Source text:
Exploding helicopter innovation

We’re talking about a helicopter destroyed by a crocosaurus. Rest assured you are witnessing movie history being made here, people.

Do passengers survive?

You’d be justified in assuming not, but as we don’t witness the actual destruction of the helicopter we can’t be 100 per cent sure. Possible, but highly unlikely.


No-one can fault America’s ability to deal with a crisis. A hare-brained scheme to stop the crocosaurus involves deliberating overloading a nuclear power station to create a massive energy flash.

The captain of a US destroyer phones up the nuclear power station and asks them to overload their circuits. The power station chief doesn’t ask who’s phoning, question the safety, or authority of the request.

Perhaps people phone him to make such requests all the time?


So as not to land itself with an adult certification, the shark and crocosaurus kills are disappointingly gore-free.

Favourite quote

“No, no, no. They have to stop shooting at the shark. It’s got a nuclear submarine inside her. She’s a nuclear bomb now!”

Interesting fact

The film is directed by Christopher Ray, who’s spent his entire career making these kind of schlock features like Almighty Thor, Two Headed Shark and Zombie Apocalypse.

He’s clearly a frame off the old celluloid strip though, as his father is Fred Olen Ray – the man behind Hollywood Chainsaw Massacre, The Brain Leeches and Alien Dead.

Review by: Jafo

Monday 23 January 2012

On Deadly Ground

On Deadly Ground (1994) is the film which brought Steven Seagal’s career to a juddering halt. He’d graduated from martial arts thrillers to box office star courtesy of Under Siege. He could have consolidated his new-found status by churning out a few conventional cop thrillers. Instead he chose to save the planet.

It’s easy to mock Seagal for this. But you know what? You can’t knock the cause. We are damaging the planet. And what have any of Seagal’s peers in action cinema – Stallone, Van Damme, Schwarzenegger – done to help?

Exercise details:
Extend the film review text, beginning after its final sentence. The data that comes next is separate from the film review text.

Available data:

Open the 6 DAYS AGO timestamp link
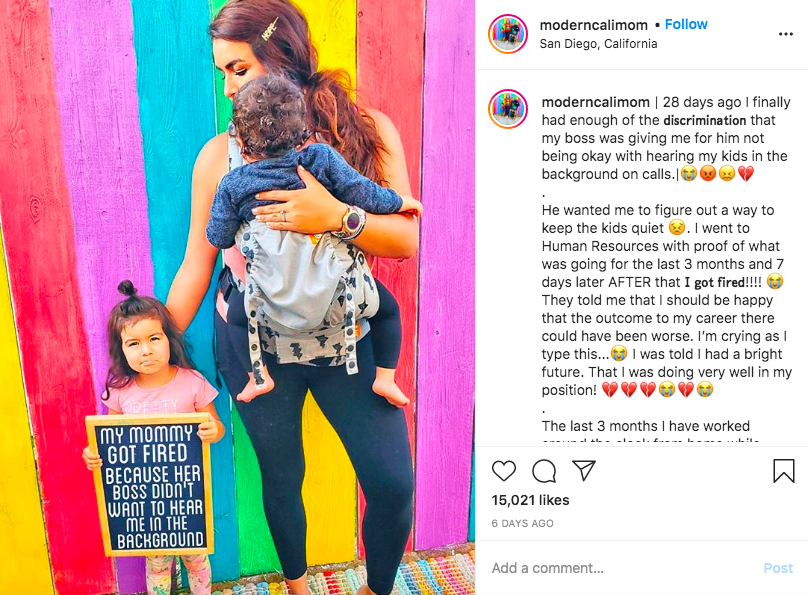The image size is (808, 595). click(x=523, y=523)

Result:
There is, though, plenty you can mock in this film. For starters there’s Seagal’s bizarre over-identification with Eskimo culture, which sees him wander through the film wearing an eccentrically fringed, animal skin jacket.

This culminates in a surreal dream sequence where Seagal becomes the Eskimos’ spiritual warrior. He uundergoes a hallucinatory rite of passage where topless women gyrate in front of him, before he’s required to kill a bear in hand-to-paw combat, and be ‘reborn’ in a lake.

This is all before the film’s closing scene where Big Steve delivers a five-minute monologue on the evils of the oil industry, and outlines a conspiracy to prevent the development of renewable energy.

Yes, it’s bonkers. But it’s also brave and ballsy, with enough demented energy and over-the-top brio to make it one of my favourite Seagal films.

And while Seagal’s primary concern with this film is protecting the environment, he still finds time to deliver on the conventions of the action film – including a helicopter explosion.

A team of mercenaries fly in to eliminate Seagal and stop him interfering with the oil-drilling operation. However, like a deranged survivalist, Steve keeps a remote cave in the wilderness chock full of explosives and weaponry.

The mercenaries track Seagal to his armoury. But having grabbed the equipment he needs, Whispering Steve blows up the cave – and the helicopter gets caught in the blast.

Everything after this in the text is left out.